▸ Task to carry out
Only the lines that include "will" should be copied from the data below.

▸ The input
-*-
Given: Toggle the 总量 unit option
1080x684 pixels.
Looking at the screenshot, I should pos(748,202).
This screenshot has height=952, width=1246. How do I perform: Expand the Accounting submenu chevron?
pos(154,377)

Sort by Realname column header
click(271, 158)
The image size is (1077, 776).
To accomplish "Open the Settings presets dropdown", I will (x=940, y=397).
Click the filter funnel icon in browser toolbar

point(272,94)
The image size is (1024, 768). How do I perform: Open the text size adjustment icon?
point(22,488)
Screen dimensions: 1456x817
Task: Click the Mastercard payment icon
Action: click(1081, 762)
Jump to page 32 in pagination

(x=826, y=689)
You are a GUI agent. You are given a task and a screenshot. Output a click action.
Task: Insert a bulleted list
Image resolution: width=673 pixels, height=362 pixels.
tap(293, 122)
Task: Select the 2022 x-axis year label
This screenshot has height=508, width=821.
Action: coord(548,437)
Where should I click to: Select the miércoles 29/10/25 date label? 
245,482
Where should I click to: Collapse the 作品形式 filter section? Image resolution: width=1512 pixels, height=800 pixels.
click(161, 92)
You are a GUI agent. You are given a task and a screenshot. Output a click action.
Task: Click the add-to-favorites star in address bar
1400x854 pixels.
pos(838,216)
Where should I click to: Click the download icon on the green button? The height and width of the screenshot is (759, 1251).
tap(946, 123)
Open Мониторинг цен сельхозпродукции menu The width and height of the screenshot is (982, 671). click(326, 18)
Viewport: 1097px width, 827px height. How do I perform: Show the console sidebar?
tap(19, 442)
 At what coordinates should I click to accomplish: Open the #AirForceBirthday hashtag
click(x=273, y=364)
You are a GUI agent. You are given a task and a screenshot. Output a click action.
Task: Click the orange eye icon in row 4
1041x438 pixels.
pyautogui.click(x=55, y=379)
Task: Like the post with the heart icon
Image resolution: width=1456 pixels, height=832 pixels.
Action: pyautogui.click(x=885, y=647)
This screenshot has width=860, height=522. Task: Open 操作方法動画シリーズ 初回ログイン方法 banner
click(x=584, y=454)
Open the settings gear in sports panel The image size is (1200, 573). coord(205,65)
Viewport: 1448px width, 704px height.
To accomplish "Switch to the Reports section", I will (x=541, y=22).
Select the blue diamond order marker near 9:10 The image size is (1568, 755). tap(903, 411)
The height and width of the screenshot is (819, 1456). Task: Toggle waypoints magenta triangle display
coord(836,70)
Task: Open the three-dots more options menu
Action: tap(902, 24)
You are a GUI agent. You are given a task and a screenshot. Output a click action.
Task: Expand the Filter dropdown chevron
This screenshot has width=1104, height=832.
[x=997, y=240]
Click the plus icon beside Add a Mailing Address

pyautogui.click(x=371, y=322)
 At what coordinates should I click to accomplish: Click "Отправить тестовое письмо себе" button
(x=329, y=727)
-*-
▸ Exercise result
To accomplish "Open the Settings presets dropdown", I will (x=940, y=397).
To accomplish "Switch to the Reports section", I will (x=541, y=22).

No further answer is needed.